Rede Brasileira de Mulheres


Nesta sexta-feira, dia 23 de abril, às 17h30, será realizado o webnário de lançamento da Rede Brasileira de Mulheres Cientistas para apresentar a iniciativa ao público em geral, com transmissão pelo canal da Rede no YouTube.

​​​​​​​Esta Rede é formada por mulheres cientistas brasileiras que têm o intuito de atuar em defesa das mulheres a partir de uma perspectiva que busca a atenção a algo praticamente ignorado no debate público: a condição das mulheres brasileiras na pandemia.

O lançamento oficial da Rede foi na segunda-feira, dia 19, com a divulgação de uma carta falando sobre a pandemia e a articulação das mulheres cientistas a respeito. Na ocasião, a Rede contava com 1.000 cientistas brasileiras que tinham assinado o documento. Neste grupo, quase 130 são professoras e pesquisadoras da USP e mais de 20 são da FFCLH. Neste momento, o número de mulheres já ultrapassou os 2 mil.

A FFLCH está representada por docentes e pesquisadoras dos Departamentos de Antropologia, Ciência Política, Geografia, História, Letras Modernas, Letras Clássicas e Vernáculas, Sociologia, e do Diversitas.

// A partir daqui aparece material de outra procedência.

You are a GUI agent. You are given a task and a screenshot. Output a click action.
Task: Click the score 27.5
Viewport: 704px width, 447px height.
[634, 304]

Entre elas está a professora Lorena Barberia, do Departamento de Ciência Política, que liderou o estudo que avaliou os riscos políticos e institucionais do Brasil causados pela crise promovida pela pandemia de Covid-19, e é uma das pesquisadoras do Observatório Covid-19 BR e coordenadora da Rede de Pesquisa Solidária.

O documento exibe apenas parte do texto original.